Texto extraído:
+-------+

No está previsto explícitamente en nuestro ordenamiento jurídico, sino que ha sido la práctica de nuestros tribunales la que lo ha configurado, sin perjuicio de la silueta que marcan los artículos 588 y siguientes LECrim. En general, este derecho interviene cuando se accede al conjunto de información digital que acumula una persona en su dispositivo personal (Fuentes Soriano, 2020, p. 725).
Generalmente, viene a señalarse como primer reconocimiento del mismo la sentencia del Tribunal Constitucional alemán dictada el 27 de febrero de 2008, en la que, tras comprobar la insuficiencia de la protección que dispensaban frente a investigaciones tecnológicas los derechos fundamentales al libre desarrollo de la personalidad, al secreto de las comunicaciones y a la inviolabilidad del domicilio, reconoció la existencia de un nuevo derecho, que entendió como “el derecho fundamental a la garantía de confidencialidad e integridad de los grupos informáticos”, cuyo objeto era “proteger la vida privada y personal de los sujetos de los derechos fundamentales contra el acceso por parte del Estado en el ámbito de las tecnologías de la información, en la medida en que el Estado posea acceso al sistema de tecnologías de la información en su conjunto y no sólo a los acontecimientos de comunicación individuales o a los datos almacenados” (Cabezudo Rodríguez, 2016, p. 42).

+-------+

Datos extraídos:
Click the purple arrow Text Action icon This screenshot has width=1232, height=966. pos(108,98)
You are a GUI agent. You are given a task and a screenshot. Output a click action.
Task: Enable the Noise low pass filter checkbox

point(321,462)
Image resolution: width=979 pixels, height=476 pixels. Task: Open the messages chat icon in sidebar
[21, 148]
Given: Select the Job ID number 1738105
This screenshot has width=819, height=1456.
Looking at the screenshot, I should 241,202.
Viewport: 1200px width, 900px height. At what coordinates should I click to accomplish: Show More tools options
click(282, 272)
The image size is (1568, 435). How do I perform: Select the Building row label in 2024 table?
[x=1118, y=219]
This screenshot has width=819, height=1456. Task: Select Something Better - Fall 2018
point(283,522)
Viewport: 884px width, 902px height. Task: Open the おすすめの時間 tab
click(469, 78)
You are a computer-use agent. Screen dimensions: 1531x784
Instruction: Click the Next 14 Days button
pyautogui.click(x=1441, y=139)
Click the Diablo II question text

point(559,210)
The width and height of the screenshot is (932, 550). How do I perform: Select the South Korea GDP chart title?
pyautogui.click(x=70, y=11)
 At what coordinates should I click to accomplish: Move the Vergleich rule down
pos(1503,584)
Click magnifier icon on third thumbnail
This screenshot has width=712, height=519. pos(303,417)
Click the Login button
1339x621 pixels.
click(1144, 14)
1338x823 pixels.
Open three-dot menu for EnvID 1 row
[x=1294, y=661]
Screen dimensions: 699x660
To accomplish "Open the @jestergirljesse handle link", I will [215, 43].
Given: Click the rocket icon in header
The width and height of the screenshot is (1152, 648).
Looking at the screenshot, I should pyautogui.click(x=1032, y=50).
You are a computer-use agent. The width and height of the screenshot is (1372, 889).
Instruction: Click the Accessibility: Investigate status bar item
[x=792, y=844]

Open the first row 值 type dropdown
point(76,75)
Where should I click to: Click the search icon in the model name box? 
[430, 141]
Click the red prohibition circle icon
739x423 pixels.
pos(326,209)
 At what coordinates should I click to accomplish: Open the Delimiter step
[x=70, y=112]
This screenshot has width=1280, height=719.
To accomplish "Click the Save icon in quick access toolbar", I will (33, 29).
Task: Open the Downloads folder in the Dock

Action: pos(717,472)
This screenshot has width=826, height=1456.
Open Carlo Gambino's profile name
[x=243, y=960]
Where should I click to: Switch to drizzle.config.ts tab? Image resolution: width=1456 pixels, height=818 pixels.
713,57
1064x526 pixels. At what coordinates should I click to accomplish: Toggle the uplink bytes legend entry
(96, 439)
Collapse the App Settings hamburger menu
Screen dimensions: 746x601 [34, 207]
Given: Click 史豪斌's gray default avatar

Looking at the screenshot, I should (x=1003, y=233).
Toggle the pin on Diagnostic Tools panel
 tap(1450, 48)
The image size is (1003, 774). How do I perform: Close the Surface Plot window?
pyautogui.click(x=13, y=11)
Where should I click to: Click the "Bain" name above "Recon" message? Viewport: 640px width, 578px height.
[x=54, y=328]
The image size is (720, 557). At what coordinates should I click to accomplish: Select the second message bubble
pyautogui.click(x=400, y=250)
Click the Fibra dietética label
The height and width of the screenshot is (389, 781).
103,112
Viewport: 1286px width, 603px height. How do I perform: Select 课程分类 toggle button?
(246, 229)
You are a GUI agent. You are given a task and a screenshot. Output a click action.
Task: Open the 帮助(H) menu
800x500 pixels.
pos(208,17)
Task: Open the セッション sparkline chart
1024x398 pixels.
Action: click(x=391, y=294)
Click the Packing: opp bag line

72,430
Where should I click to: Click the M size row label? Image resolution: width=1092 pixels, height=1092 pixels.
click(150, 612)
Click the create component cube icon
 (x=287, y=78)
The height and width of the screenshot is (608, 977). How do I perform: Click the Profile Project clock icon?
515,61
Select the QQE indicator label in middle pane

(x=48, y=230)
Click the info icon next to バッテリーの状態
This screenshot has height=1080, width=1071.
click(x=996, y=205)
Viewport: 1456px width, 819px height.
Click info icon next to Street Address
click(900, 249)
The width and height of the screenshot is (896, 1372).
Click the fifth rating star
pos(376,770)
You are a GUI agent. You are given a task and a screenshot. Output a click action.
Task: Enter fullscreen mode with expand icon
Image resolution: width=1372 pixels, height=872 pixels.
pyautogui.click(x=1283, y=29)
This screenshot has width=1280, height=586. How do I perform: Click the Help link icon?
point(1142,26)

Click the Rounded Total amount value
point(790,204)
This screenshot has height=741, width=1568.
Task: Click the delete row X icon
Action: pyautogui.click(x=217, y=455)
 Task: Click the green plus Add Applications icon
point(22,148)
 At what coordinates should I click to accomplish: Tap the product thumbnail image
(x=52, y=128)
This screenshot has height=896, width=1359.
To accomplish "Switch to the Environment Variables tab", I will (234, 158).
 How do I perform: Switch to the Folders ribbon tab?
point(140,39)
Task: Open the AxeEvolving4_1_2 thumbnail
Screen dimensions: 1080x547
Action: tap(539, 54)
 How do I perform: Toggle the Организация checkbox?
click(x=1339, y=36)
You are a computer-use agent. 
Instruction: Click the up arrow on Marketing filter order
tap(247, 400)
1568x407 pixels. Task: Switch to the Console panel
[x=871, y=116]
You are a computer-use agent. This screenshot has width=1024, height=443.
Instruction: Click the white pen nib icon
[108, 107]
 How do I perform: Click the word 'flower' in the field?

+-------+

Enunciado 1:
Responde con base en el texto extraído:
(a) ¿Qué artículos de la LECrim marcan la silueta de este derecho?
(b) ¿Qué tribunal dictó la sentencia señalada como su primer reconocimiento?
(c) ¿En qué fecha se dictó esa sentencia?
Enunciado 2:
Extrae tal cual del texto extraído el pasaje que empieza en "No está previsto" y termina en "2020, p. 725).".
Los registros no tienen relación con el texto extraído.

Respuesta 1:
(a) Los artículos 588 y siguientes.
(b) El Tribunal Constitucional alemán.
(c) El 27 de febrero de 2008.

Respuesta 2:
No está previsto explícitamente en nuestro ordenamiento jurídico, sino que ha sido la práctica de nuestros tribunales la que lo ha configurado, sin perjuicio de la silueta que marcan los artículos 588 y siguientes LECrim. En general, este derecho interviene cuando se accede al conjunto de información digital que acumula una persona en su dispositivo personal (Fuentes Soriano, 2020, p. 725).